South Africa clinches series 1-0 after Indian batting collapse

Actually, the one stat that Kallis may cherish above all is now 82. That's the number of tests he's helped his team win, behind only Australians Ricky Ponting, Shane Warne, Steve Waugh and Glenn McGrath.

Kallis was so often misunderstood, his various teammates over nearly 20 years have said since he surprisingly announced his retirement from the long format on Christmas Day in an attempt to keep it low profile.

Misunderstood as a player some portrayed as interested in his own performance above anything else. The famous Kallis "bubble" he would disappear into while batting, unflappable and focused entirely on his innings out in the middle, led some critics to claim he played for himself.

And an introverted character by his own admission, Kallis rarely felt the need to speak out and set that record straight, completely comfortable in his own mind with what he was doing.

"I took a little bit of flak over the years, and made decisions that I thought was for the best of the team," Kallis said in his final exchange with reporters as a test player. "People didn't always agree, but at the time they were never selfish decisions."

Kallis' quiet way has become as much a part of his story as his pages and pages of runs, wickets and catches.

"Never been one to shout my mouth off, I just tried to get the job done and quietly pass on the knowledge that I had and acquired over the years to the guys that want it," he said.

His dry sense of humor also was usually saved for his closest friends and teammates.

"I've got a little older, got a little bit wiser, lost a little bit of hair, gained a little bit of hair," he said of his career and the hair replacement treatment he had to reverse premature balding.

Kallis put his team's success above everything, he said, and that has been backed up by countless tributes to him in the five days since he said the Durban test against India would be his last, ending his career back at the ground where he started as a 20-year-old with plenty of potential in 1995.

What Kallis has delivered for South Africa since then is its best ever player.

He has also quietly demanded, through his performances, that he be compared with the all-time greats. He is arguably on a par with West Indian Garry Sobers as the game's best allrounder. While eras are difficult to compare, Kallis' figures have made sure he must be compared, even if he's not one for the stats.

In 93 tests, Sobers made 8,032 runs at an average of 57.78 and took 235 wickets at an average of 34.03. Kallis had 13,289 runs at 55.37 and 292 wickets at 32.65.

In Kallis' last match, his farewell hundred in the second test against India took him to 45 centuries, still second only to Indian hero Sachin Tendulkar. The 115 also took him past Rahul Dravid - by a single run - and third behind Tendulkar and Ponting on the all-time test run-scorers list.

He is the only player to make more than 10,000 test runs and take more than 250 wickets.
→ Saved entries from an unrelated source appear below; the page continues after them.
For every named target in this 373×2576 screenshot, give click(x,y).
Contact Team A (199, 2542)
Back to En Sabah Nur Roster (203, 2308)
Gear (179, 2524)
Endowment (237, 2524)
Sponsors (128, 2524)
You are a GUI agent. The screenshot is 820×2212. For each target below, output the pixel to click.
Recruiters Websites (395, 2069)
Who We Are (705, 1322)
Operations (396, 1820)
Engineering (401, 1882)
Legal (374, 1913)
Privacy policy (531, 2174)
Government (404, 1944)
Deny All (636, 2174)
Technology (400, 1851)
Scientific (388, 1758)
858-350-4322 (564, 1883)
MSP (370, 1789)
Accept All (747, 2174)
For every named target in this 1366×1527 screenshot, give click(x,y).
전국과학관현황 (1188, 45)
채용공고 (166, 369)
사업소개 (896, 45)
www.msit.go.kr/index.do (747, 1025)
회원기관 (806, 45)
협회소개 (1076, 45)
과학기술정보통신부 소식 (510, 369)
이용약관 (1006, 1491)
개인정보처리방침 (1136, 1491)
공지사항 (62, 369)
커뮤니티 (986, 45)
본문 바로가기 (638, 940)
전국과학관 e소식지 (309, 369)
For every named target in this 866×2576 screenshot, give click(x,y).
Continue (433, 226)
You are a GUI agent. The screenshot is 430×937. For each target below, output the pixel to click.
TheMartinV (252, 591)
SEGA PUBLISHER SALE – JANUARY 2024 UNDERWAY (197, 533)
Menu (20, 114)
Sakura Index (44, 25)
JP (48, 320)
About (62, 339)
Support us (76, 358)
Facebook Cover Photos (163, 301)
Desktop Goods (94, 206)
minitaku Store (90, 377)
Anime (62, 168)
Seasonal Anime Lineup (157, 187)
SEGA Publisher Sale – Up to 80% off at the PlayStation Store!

And his 200 catches are second behind only Dravid.

Kallis said at his final news conference - where he was given a round of applause by reporters and appeared more comfortable than he's ever been as the center of attention - that there were more important things for him during his career than the runs he scored with his flowing cover drive, or the wickets he took with his menacing seam bowling.

Or the catches he scooped with little fuss at his favored second slip position wearing his trademark sun hat and his sunglasses.

"I've always believed you play the game hard on the field without crossing boundaries," he said. "But at the end of the day you've still got to have mates. If you can go to most of the players you've played against and have a beer with them, I think you've played the game in the correct way."

Captain Graeme Smith was asked about South African test cricket now without Kallis.
"I don't think we're ever going to replace Jacques," Smith said. "The sooner we face up to that fact the better."